--- Data ---
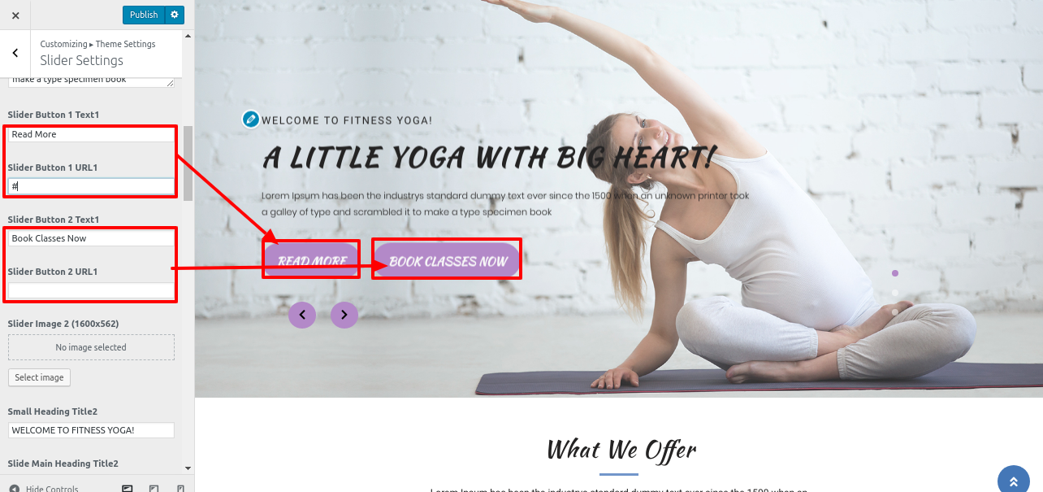Image resolution: width=1043 pixels, height=492 pixels.
Task: Close the Customizer with the X icon
Action: pos(15,15)
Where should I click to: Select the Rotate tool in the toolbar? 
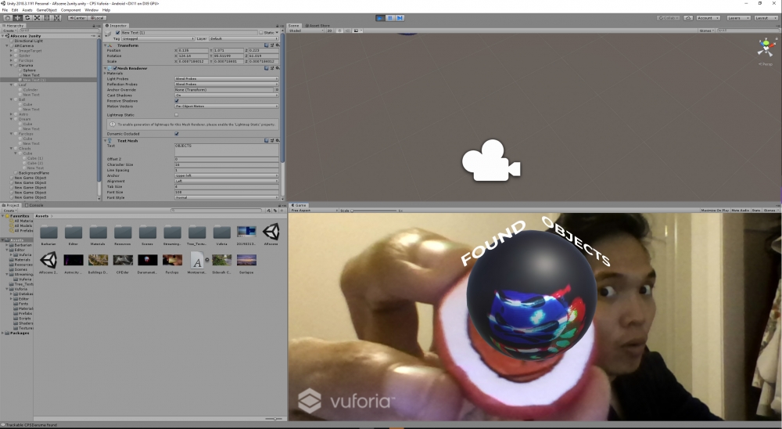27,17
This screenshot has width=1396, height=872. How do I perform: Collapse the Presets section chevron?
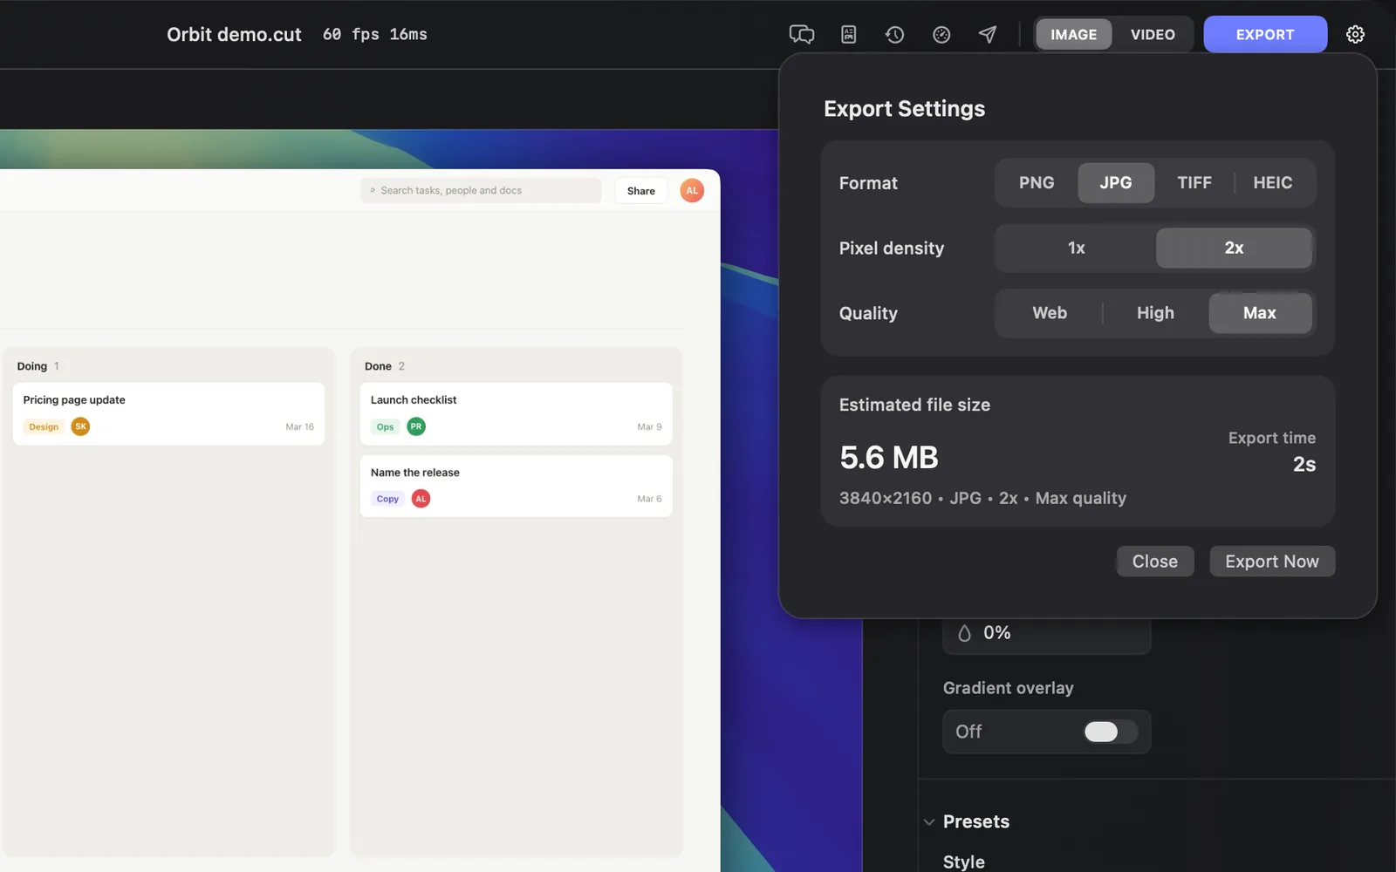click(x=929, y=821)
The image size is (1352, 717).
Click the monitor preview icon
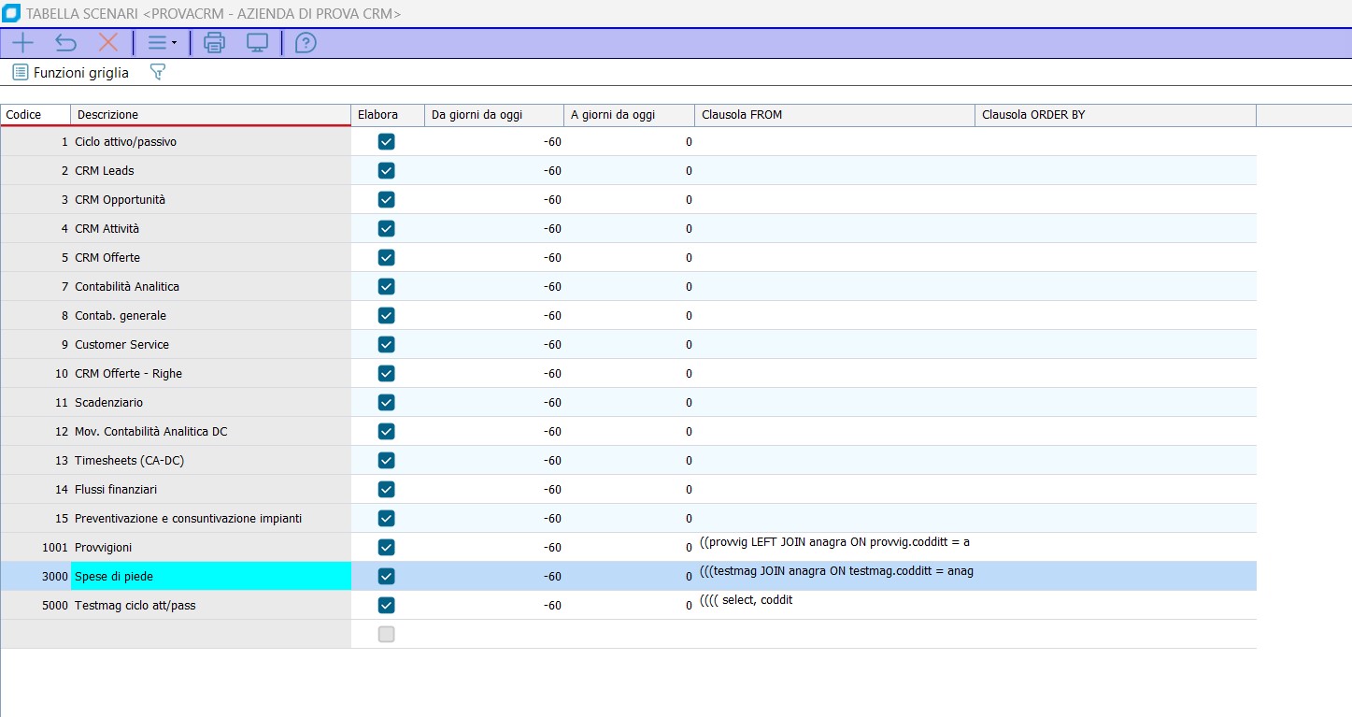(257, 43)
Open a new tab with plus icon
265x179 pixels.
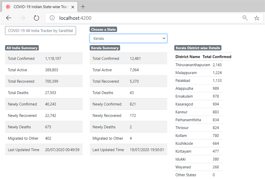tap(83, 7)
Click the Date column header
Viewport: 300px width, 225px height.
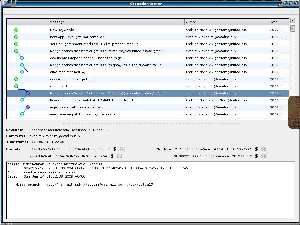(x=278, y=22)
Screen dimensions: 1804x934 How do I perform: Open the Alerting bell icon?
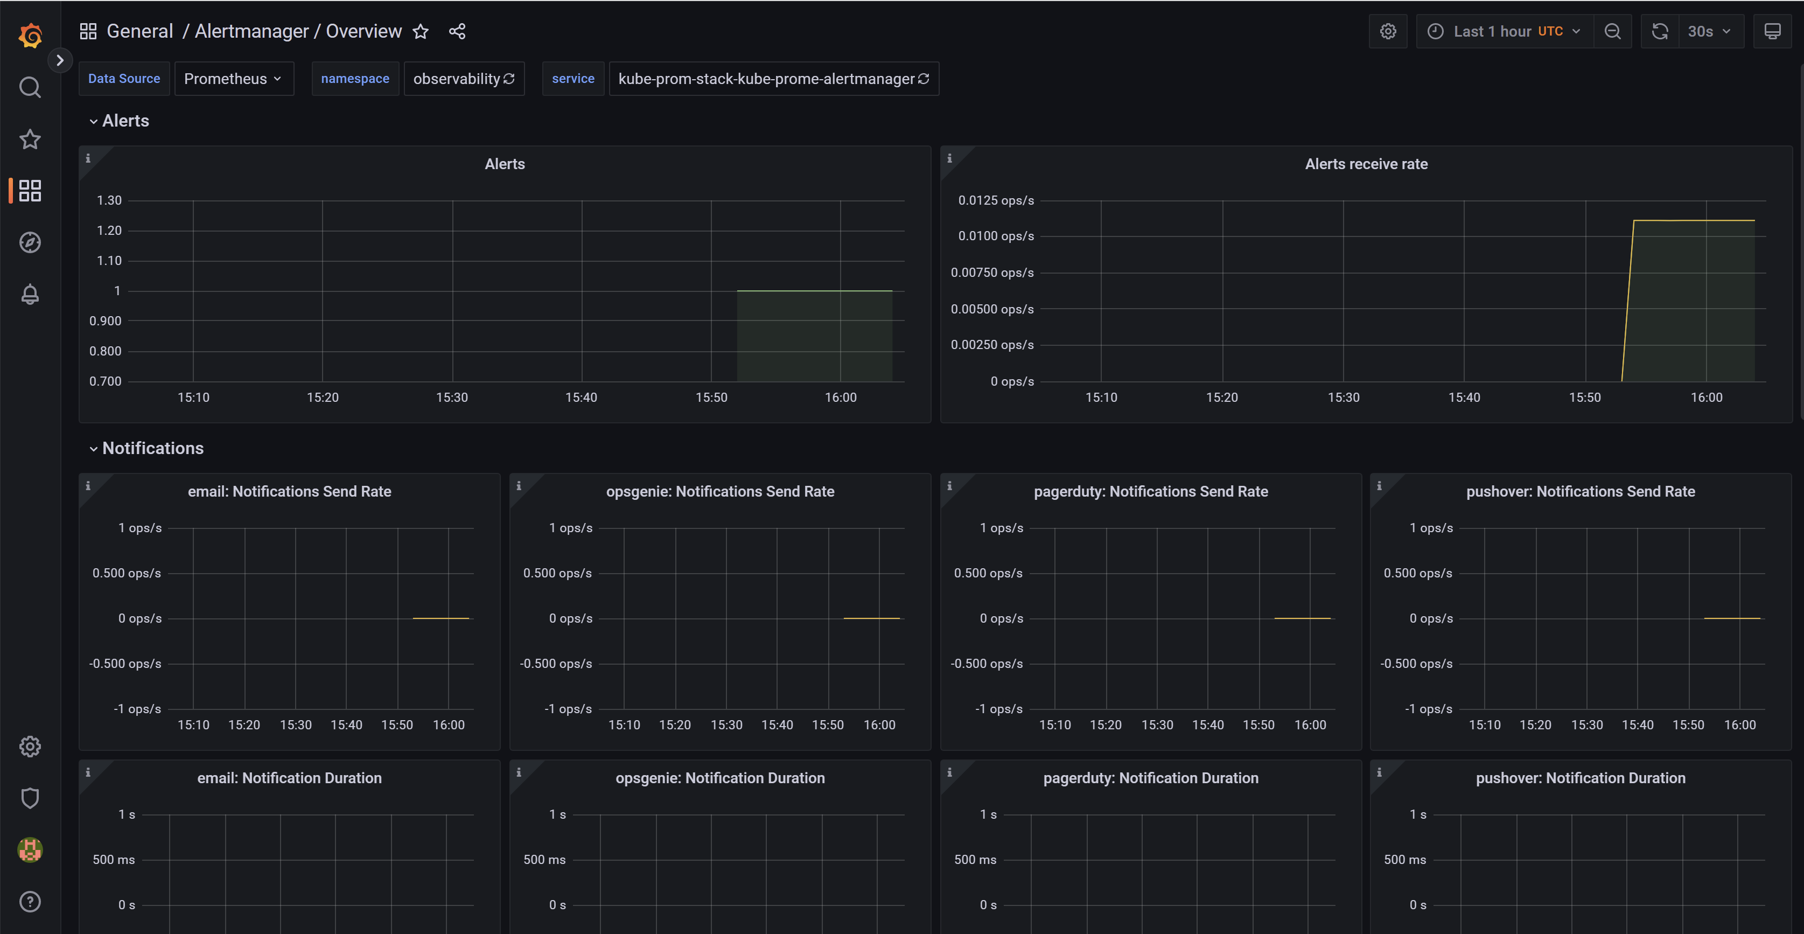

--- Your objective ---
Produce an exact copy of the lines from the line with "Where should I" through the last line of the data above, both ends included. No pictures belong in it.

--- Response to the task ---
Where should I click to: Select the Rotate tool in the toolbar? 
27,17
This screenshot has width=1396, height=872. How do I perform: Collapse the Presets section chevron?
click(x=929, y=821)
The image size is (1352, 717).
Click the monitor preview icon
(257, 43)
Open a new tab with plus icon
265x179 pixels.
tap(83, 7)
Click the Date column header
Viewport: 300px width, 225px height.
(x=278, y=22)
Screen dimensions: 1804x934 How do I perform: Open the Alerting bell icon?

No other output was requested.